Liberal and Conservatives have agreed that our criminal justice system should rehabilitate offenders — until now

In February 1993, Canada’s crime rate stood at an all-time high, Brian Mulroney was prime minister, and a Conservative-dominated House of Commons committee released a report on crime prevention that held no surprises for those who followed criminal justice policy. It described the “inherent inadequacy of the criminal justice system” as a means of addressing the problem, pointing out: “If locking up those who violate the law contributed to safer societies then the United States should be the safest country in the world. In fact the United States affords a glaring example of the limited impact that criminal justice responses may have on crime....Evidence from the U.S. is that costly repressive measures alone fail to deter crime.”
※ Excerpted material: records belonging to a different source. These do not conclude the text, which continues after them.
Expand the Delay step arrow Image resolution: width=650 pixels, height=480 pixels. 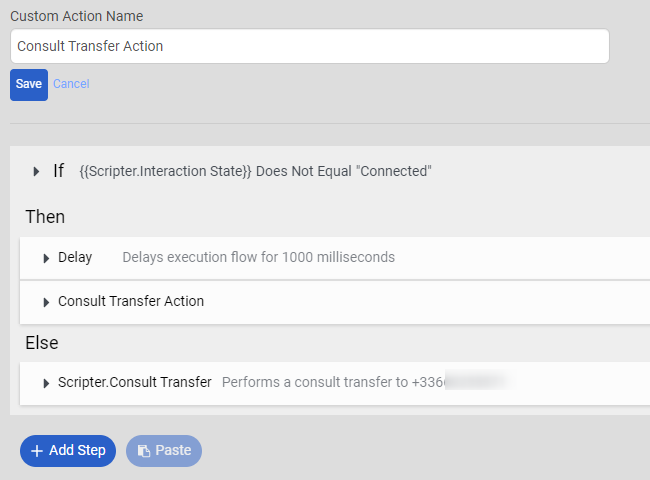(46, 258)
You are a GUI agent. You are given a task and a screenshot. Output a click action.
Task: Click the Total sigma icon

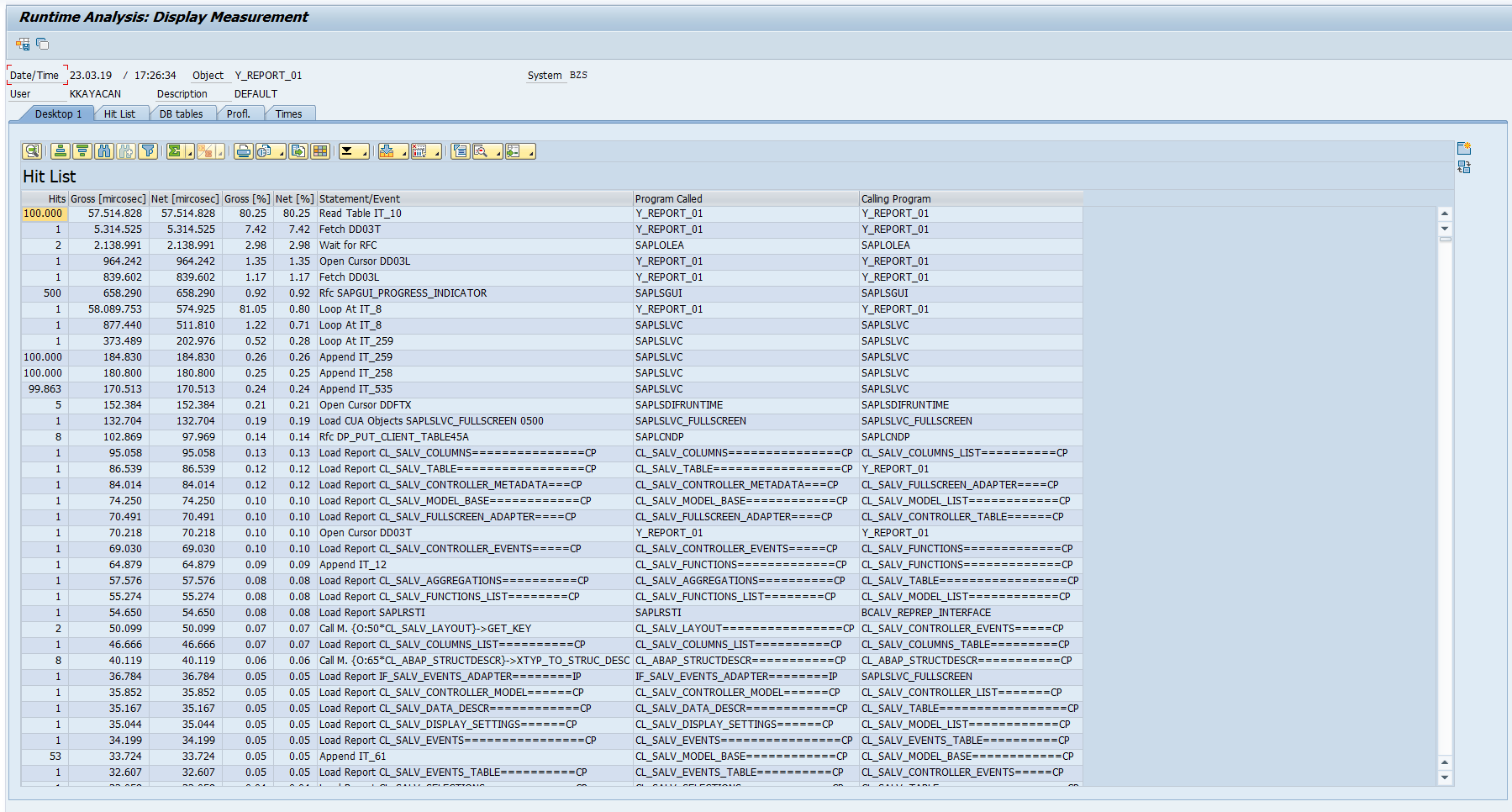point(175,151)
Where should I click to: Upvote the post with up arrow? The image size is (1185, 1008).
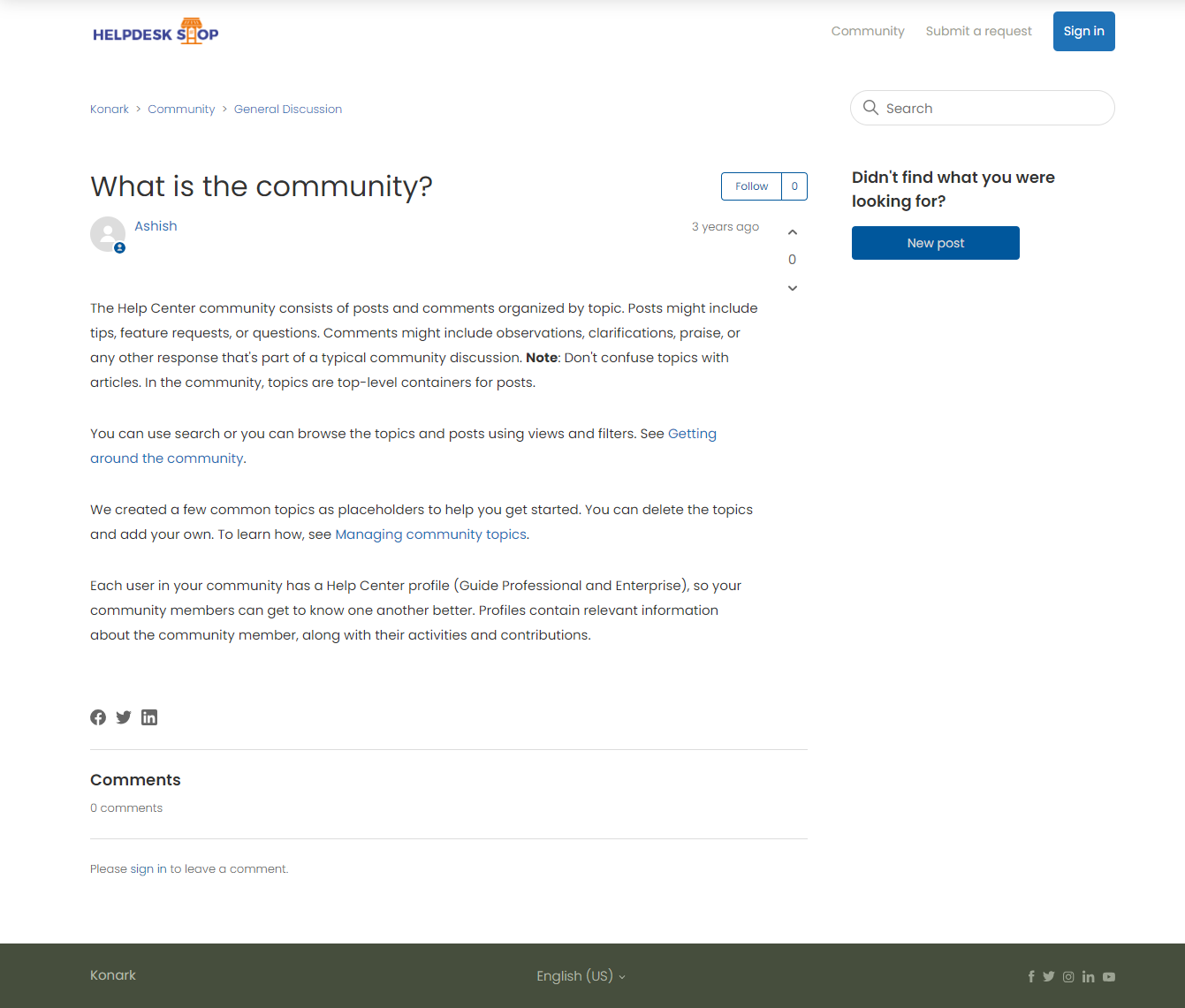793,232
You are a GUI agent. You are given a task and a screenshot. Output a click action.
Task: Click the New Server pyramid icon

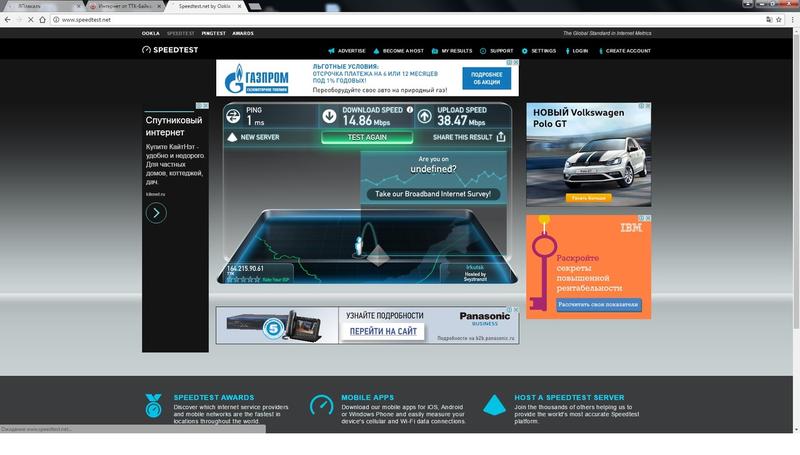232,137
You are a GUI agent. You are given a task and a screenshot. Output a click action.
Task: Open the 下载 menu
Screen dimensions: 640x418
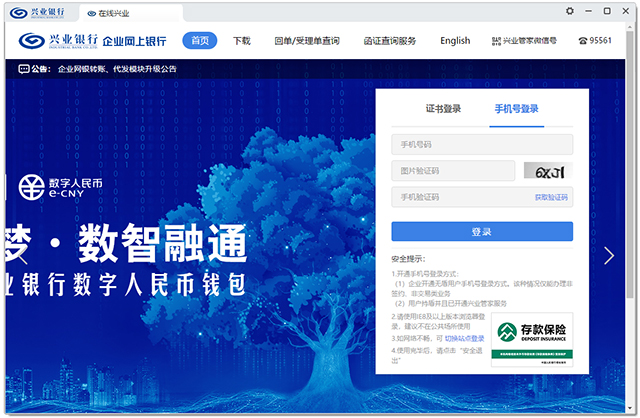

The committee chair, Conservative Member of Parliament and former RCMP officer Bob Horner, told the press, “If anyone had told me when I became an MP nine years ago that I’d be looking at the social causes of crime, I’d have told them that they were nuts. I’d have said, ‘Lock them up for life and throw away the key.’ Not any more.”

Skepticism about the idea that imprisonment constitutes a good solution to the crime problem began decades before these stark statements. In 1938, for example, a Royal Commission examining the country’s penal system concluded: “The undeniable responsibility of the state to those held in its custody is to see that they are not returned to freedom worse than when they were taken in charge. This responsibility has been officially recognized in Canada for nearly a century but, although recognized, it has not been discharged. The evidence before this Commission convinces us that there are very few, if any, prisoners who enter our penitentiaries who do not leave them worse members of society than when they entered them.”